Assignment -> Working from the entries that follow, transcribe exactly and only the lines from the one with "The image size" through the last, pictures excluded.

Task input ->
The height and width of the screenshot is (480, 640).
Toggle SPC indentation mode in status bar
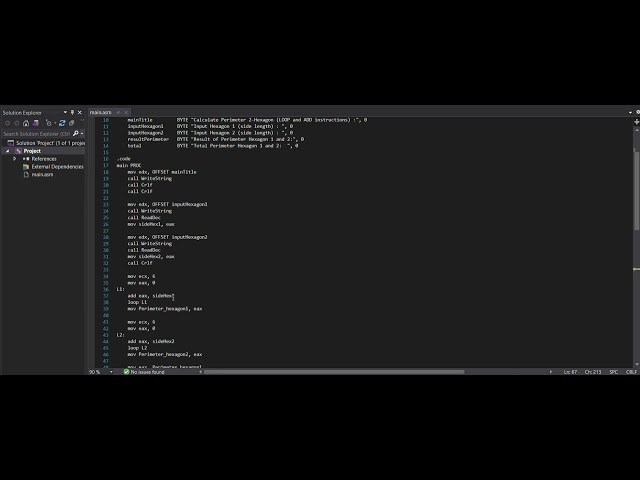[613, 372]
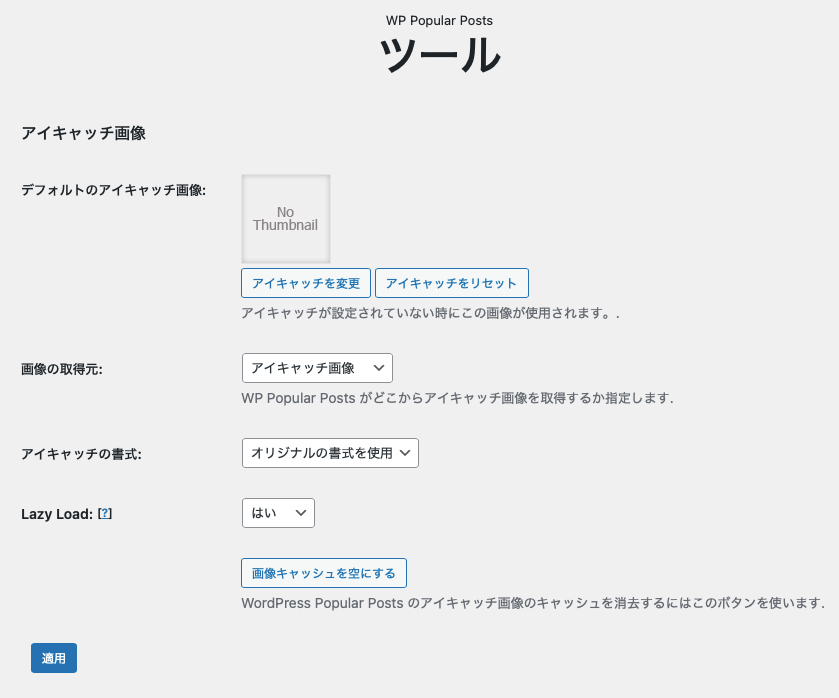Click the Lazy Load field label

click(x=57, y=514)

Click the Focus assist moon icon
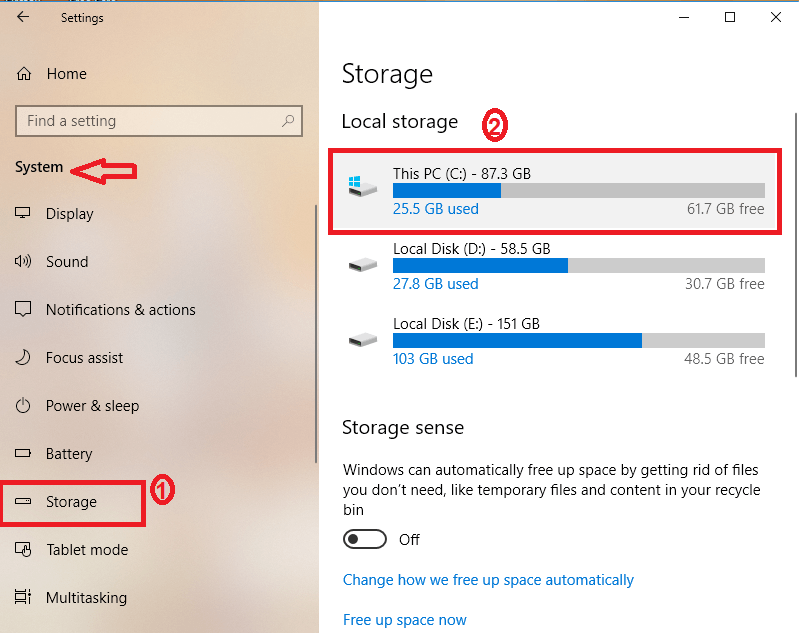[23, 357]
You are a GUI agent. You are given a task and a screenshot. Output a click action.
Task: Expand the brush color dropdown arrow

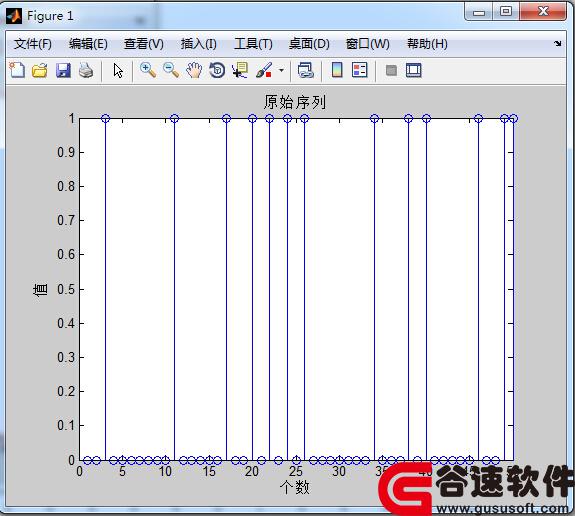pos(281,70)
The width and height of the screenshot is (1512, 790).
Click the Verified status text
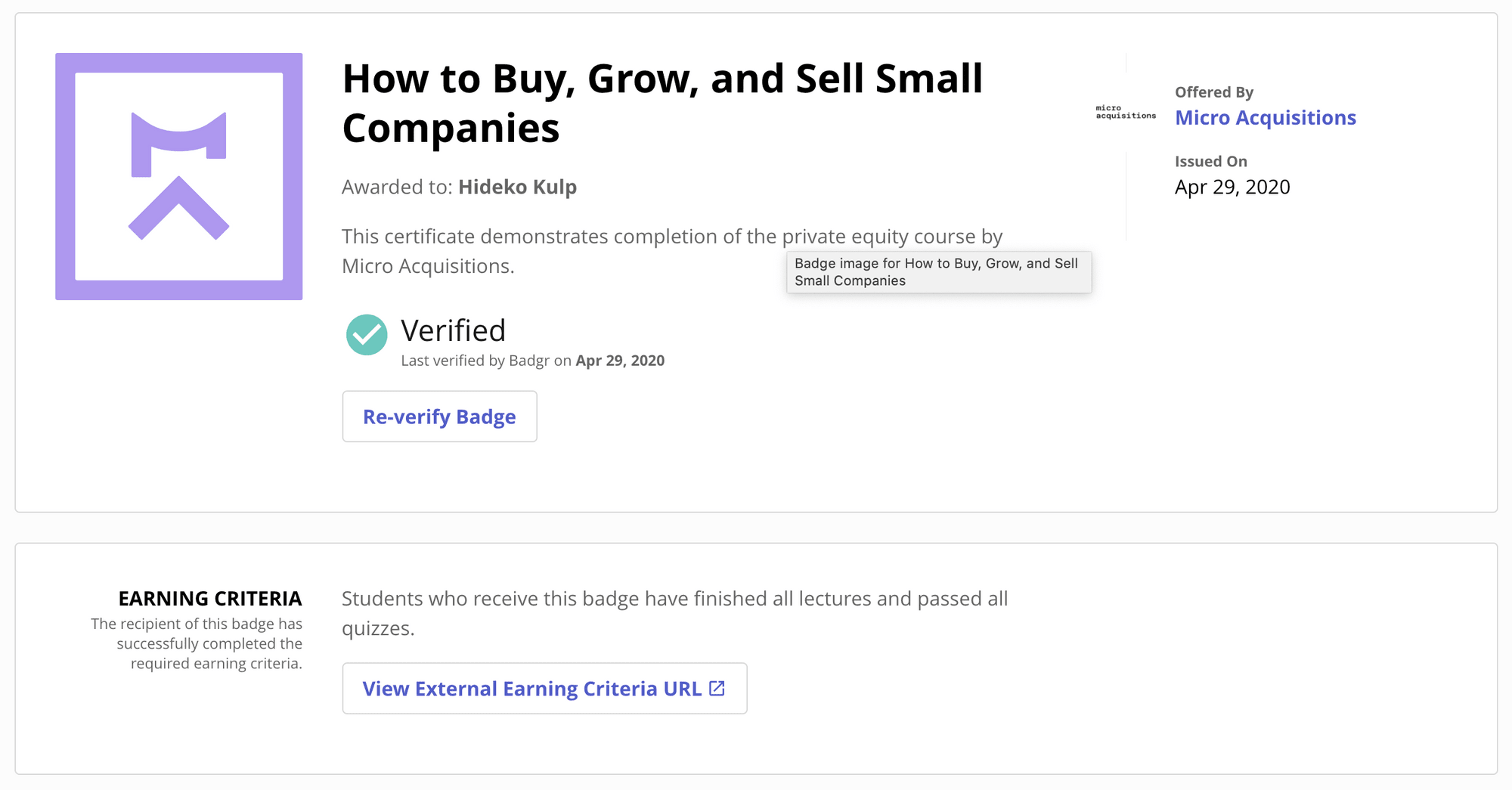(453, 330)
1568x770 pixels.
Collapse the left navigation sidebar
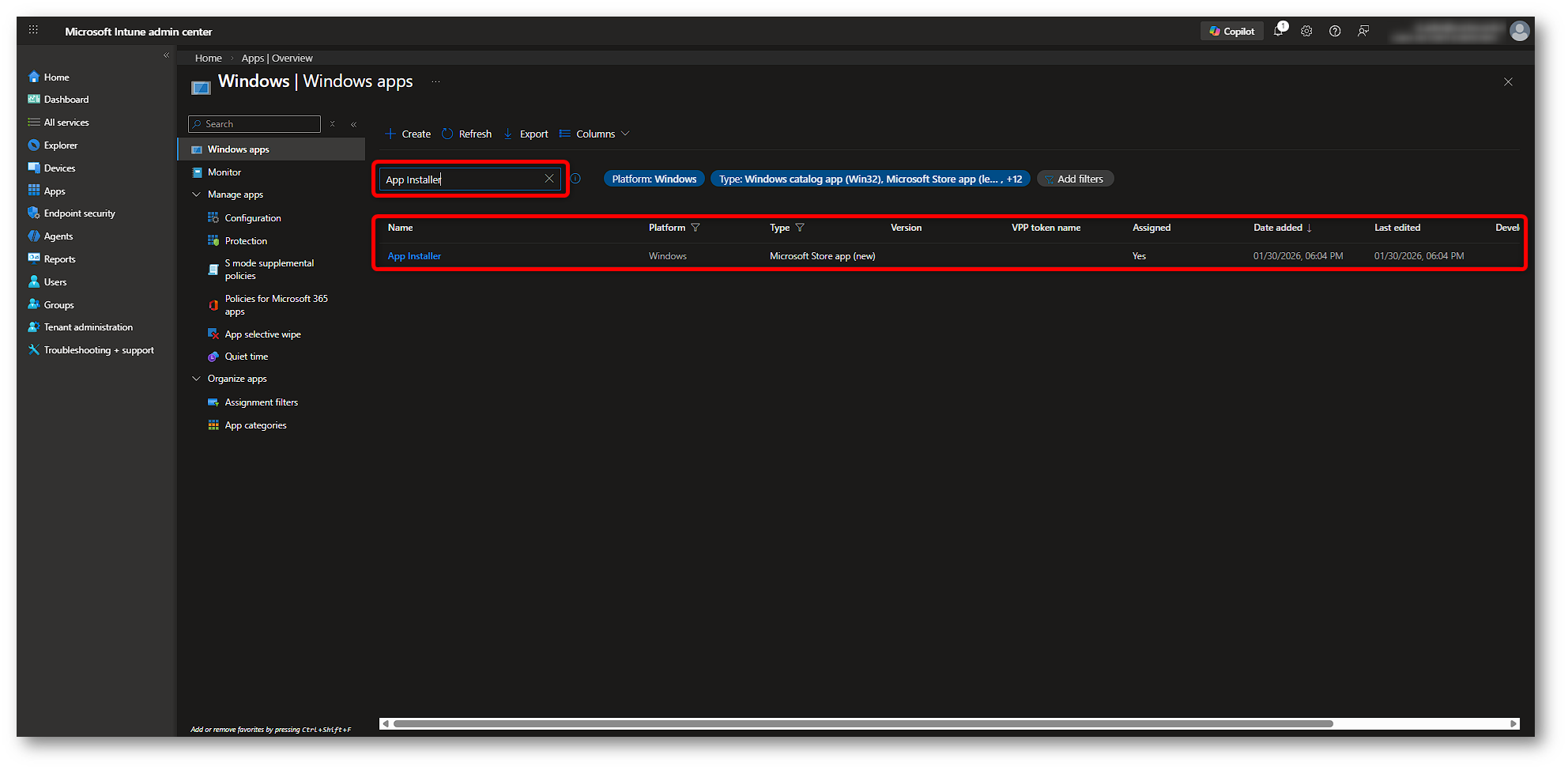(166, 55)
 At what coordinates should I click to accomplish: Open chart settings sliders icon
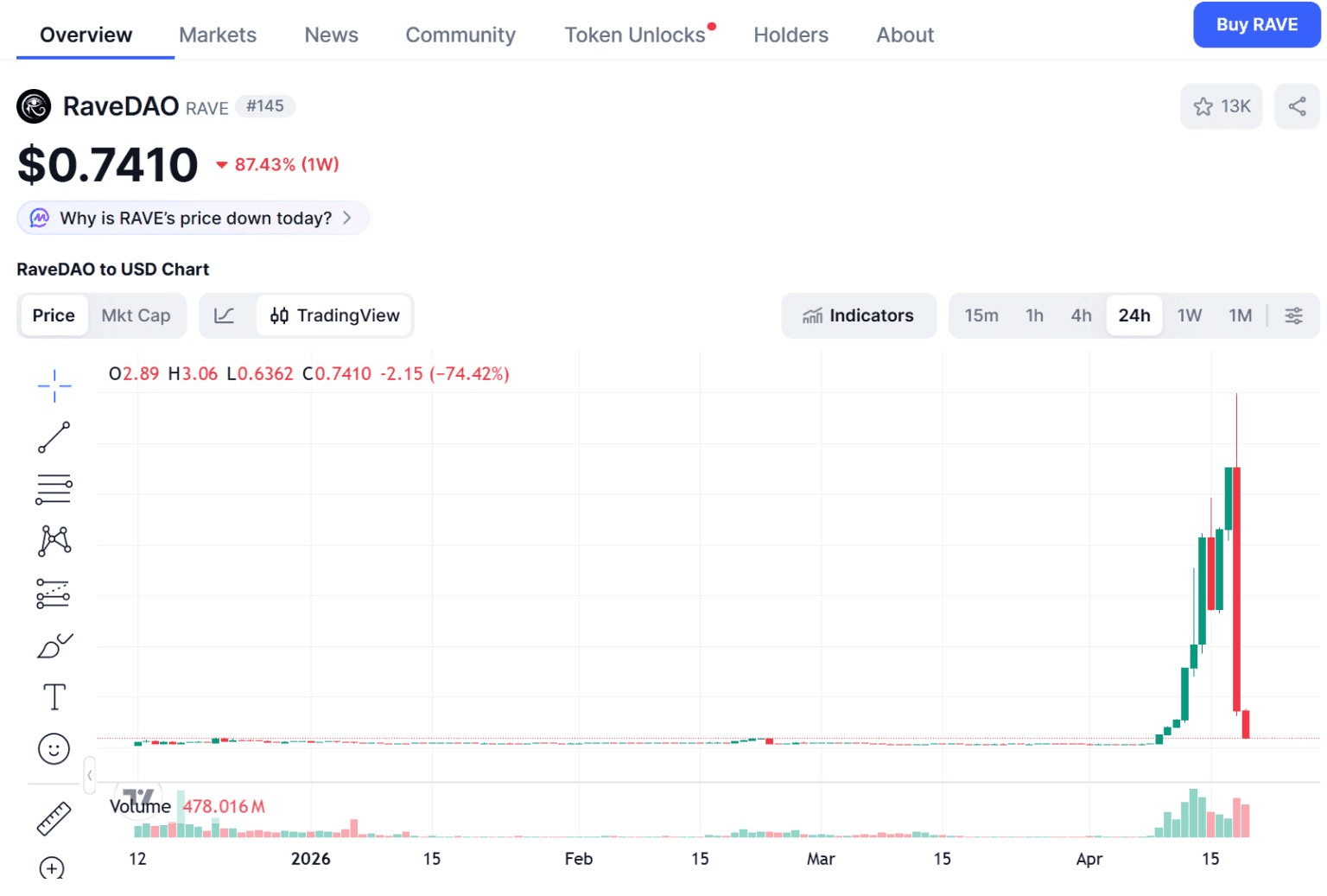point(1293,315)
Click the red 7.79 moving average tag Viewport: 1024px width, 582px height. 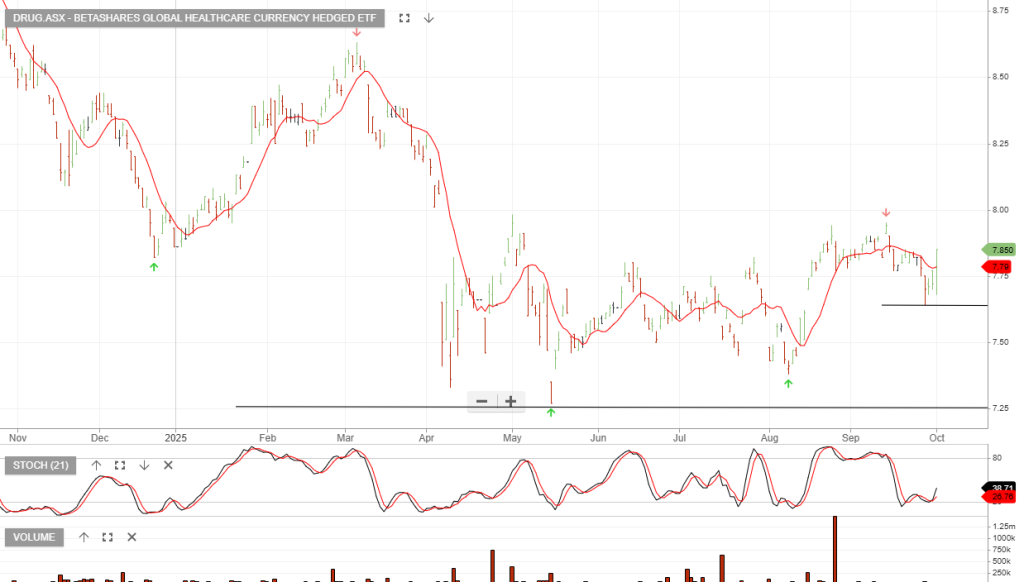coord(1000,266)
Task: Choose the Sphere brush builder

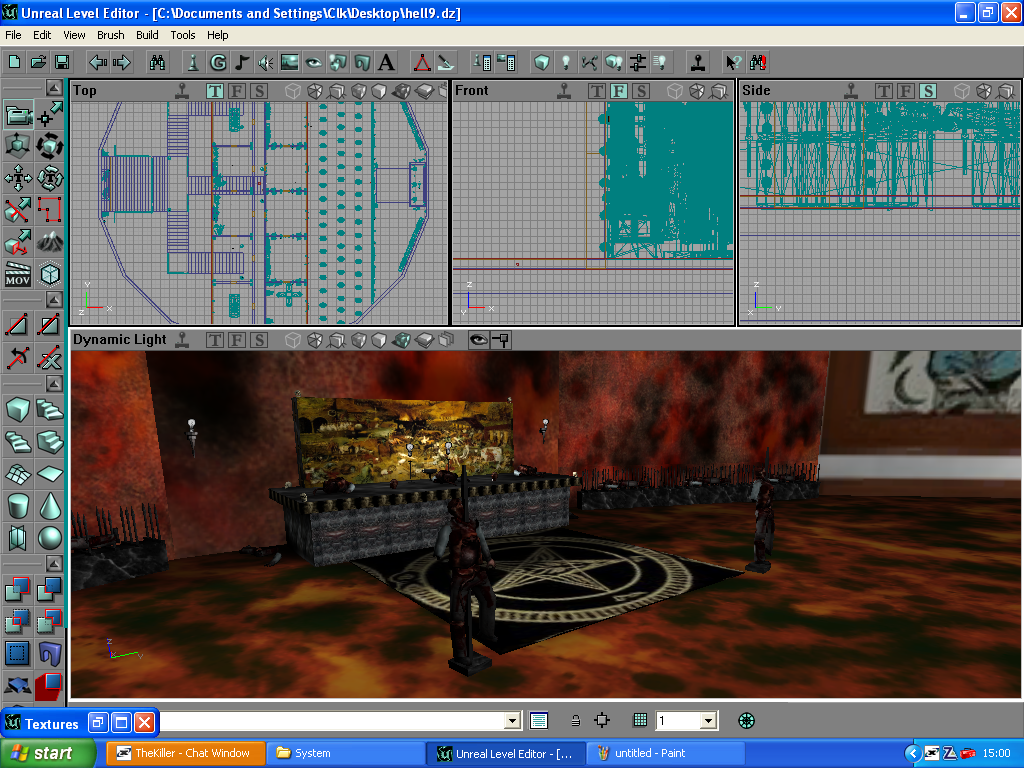Action: click(x=50, y=538)
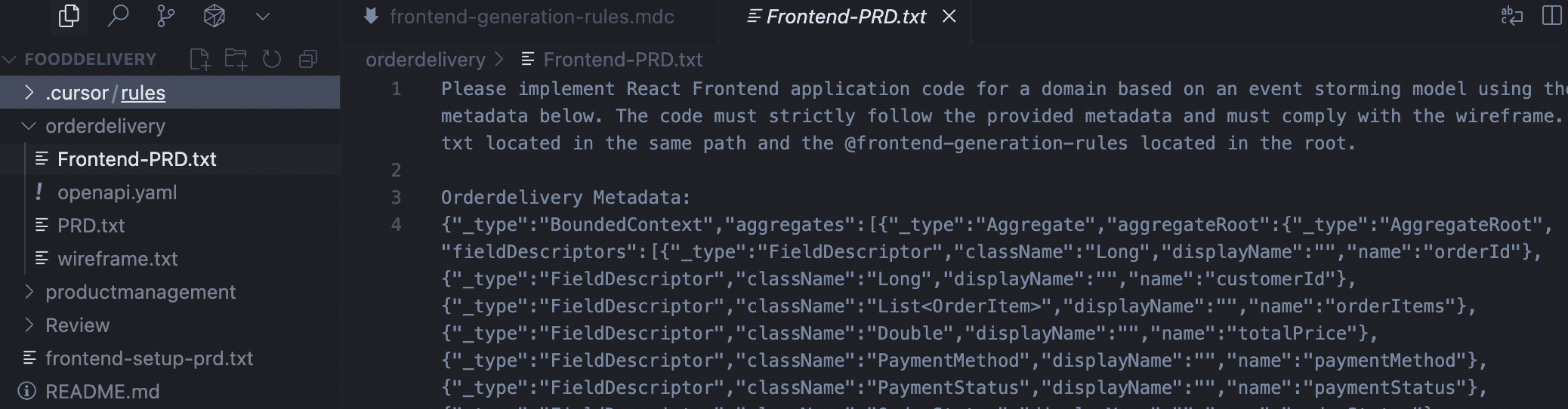Switch to frontend-generation-rules.mdc tab
Screen dimensions: 1568x409
click(531, 17)
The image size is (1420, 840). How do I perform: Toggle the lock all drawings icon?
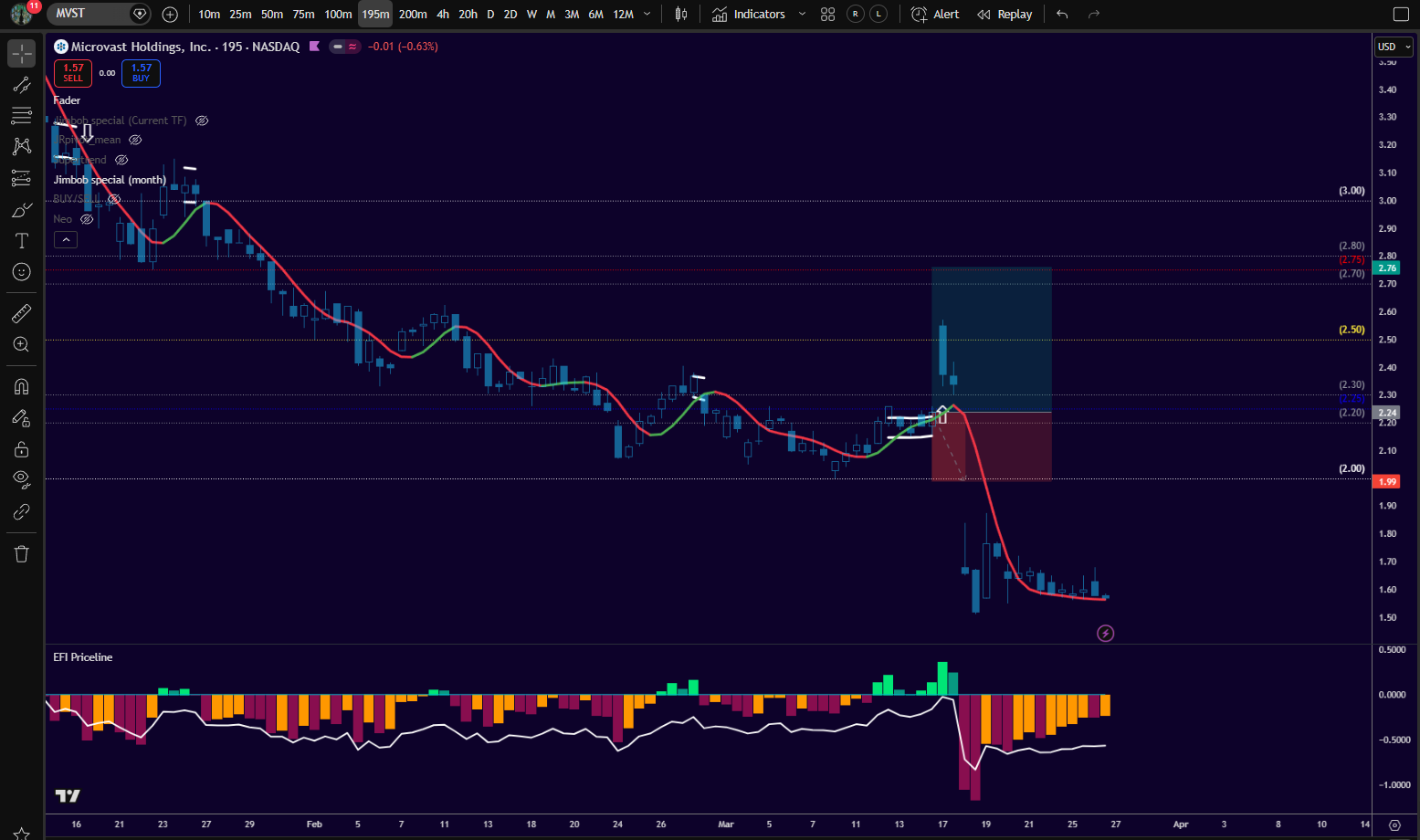pyautogui.click(x=22, y=449)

Response ->
The image size is (1420, 840). How do I perform: Toggle the lock all drawings icon?
pyautogui.click(x=22, y=449)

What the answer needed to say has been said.